▸ **Required task**
Continue the registration statement passage on the company's undertakings, starting right after its final sentence.

___ Quoted passage ___

The undersigned registrant has submitted the Plan and has
submitted, or will submit, any amendments thereto to the Internal
Revenue Service (the "IRS") and has made, or will make, all
changes required by the IRS in order to qualify the Plan, as
amended, under Section 401 of the Internal Revenue Code.
ITEM 9. UNDERTAKINGS.
The Company hereby undertakes:
(A) To file, during any period in which offers or sales are
being made, a post-effective amendment to this Registration
Statement:
(i) To include any prospectus required by Section
10(a)(3) of the Securities Act;
(ii) To reflect in the prospectus any facts or events
arising after the effective date of the Registration
Statement (or the most recent post-effective amendment
thereof) which, individually or in the aggregate, represent
a fundamental change in the information set forth in the
Registration Statement. Notwithstanding the foregoing, any
increase or decrease in volume of securities offered (if the
total dollar value of securities offered would not exceed
that which was registered) and any deviation from the low or
high and of the estimated maximum offering range may be
reflected in the form of prospectus filed with the
Commission pursuant to Rule 424(b) if, in the aggregate, the
changes in volume and price represent no more than 20
percent change in the maximum aggregate offering price set
forth in the "Calculation of Registration Fee" table in the
effective Registration Statement;
(iii) To include any material information with respect to
the plan of distribution not previously disclosed in the
Registration Statement or any material change to such
information in the Registration Statement;
provided, however, that the registrant need not file a post-
effective amendment to include the information required to be
included by paragraphs (i) or (ii) if the information is
contained in periodic reports filed with or furnished to the
Commission by the registrant pursuant to Section 13 or 15(d) of
the Exchange Act that are incorporated by reference in the
Registration Statement;
(B) That, for the purpose of determining any liability under
the Securities Act, each such post-effective amendment shall be
deemed to be a new registration statement relating to the
securities offered therein, and the offering of such securities
at that time shall be deemed to be the initial bona fide
offering thereof;
(C) To remove from registration by means of a post-
effective amendment any of the securities being registered
which remain unsold at the termination of the offering; and
(D) That, for purposes of determining any liability under
the Securities Act, each filing of the registrant's annual
report pursuant to Section 13(a) or Section 15(d) of the
Exchange Act (and, where applicable, each filing of an employee
benefit plan's annual report pursuant to Section 15(d) of the
Exchange Act) that is incorporated by reference in the
Registration Statement shall be deemed to be a new registration
statement relating to the securities offered therein, and the
offering of such securities at that time shall be deemed to be
the initial bona fide offering thereof.

___ Data lines ___

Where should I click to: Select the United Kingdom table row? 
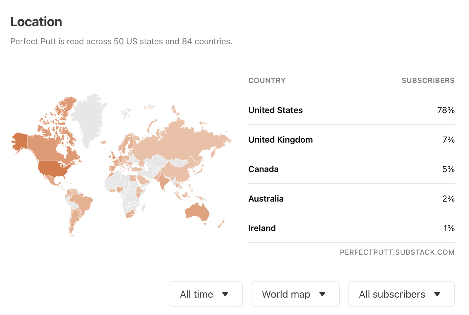tap(351, 140)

___

▸ **Result for this task**
Insofar as indemnification for liabilities arising under the
Securities Act may be permitted to directors, officers and
controlling persons of the registrant pursuant to the foregoing
provisions, or otherwise, the registrant has been advised that
in the opinion of the Commission such indemnification is
against public policy as expressed in the Securities Act and
is, therefore, unenforceable. In the event that a claim for
indemnification against such liabilities (other than the
payment by the registrant of expenses incurred or paid by a
director, officer or controlling person of the registrant in
the successful defense of any action, suit or proceeding) is
asserted by such director, officer or controlling person in
connection with the securities being registered, the registrant
will, unless in the opinion of its counsel the matter has been
settled by controlling precedent, submit to a court of
appropriate jurisdiction the question whether such
indemnification by it is against public policy as expressed in
the Securities Act and will be governed by the final
adjudication of such issue.
<PAGE>
POWER OF ATTORNEY
Each director and/or officer of the registrant whose signature
appears below hereby appoints the Agents for Service named in
this registration statement, and each of them severally, as
his/her attorney-in-fact to sign in his/her name and behalf, in
any and all capacities stated below, and to file with the
Securities and Exchange Commission, any and all amendments,
including post-effective amendments, to this registration
statement, and the registrant hereby also appoints each such
Agent for Service as its attorney-in-fact with like authority to
sign and file any such amendment in its name and behalf.
SIGNATURES
THE REGISTRANT. Pursuant to the requirements of the Securities
Act of 1933, the registrant certifies that it has reasonable
grounds to believe that it meets all of the requirements for
filing on Form S-8 and has duly caused this registration
statement to be signed on its behalf by the undersigned,
thereunto duly authorized, in the City of Bismarck, State of
North Dakota on the 14th day of June, 1996.
MDU RESOURCES GROUP, INC.
By:/s/ Harold J. Mellen, Jr.
-------------------------
Harold J. Mellen, Jr.
President and Chief
Executive Officer
<PAGE>
Pursuant to the requirements of the Securities Act of 1933,
this registration statement has been signed by the following
persons in the capacities and on the dates indicated.
SIGNATURE TITLE DATE
--------- ----- ----
/s/ Harold J. Mellen, Jr. Chief Executive Officer and June 14, 1996
----------------------------- Director
Harold J. Mellen, Jr.
/s/ Douglas C. Kane Chief Operating Officer and June 14, 1996
----------------------------- Director
Douglas C. Kane
/s/ Warren L. Robinson Chief Financial Officer June 14, 1996
-----------------------------
Warren L. Robinson
/s/ Vernon A. Raile Chief Accounting Officer June 14, 1996
-----------------------------
Vernon A. Raile
/s/ John A Schuchart Director June 14, 1996
-----------------------------
John A. Schuchart
(Chairman of the Board)
/s/ San W. Orr, Jr. Director June 14, 1996
-----------------------------
San W. Orr, Jr.
(Vice Chairman of the Board)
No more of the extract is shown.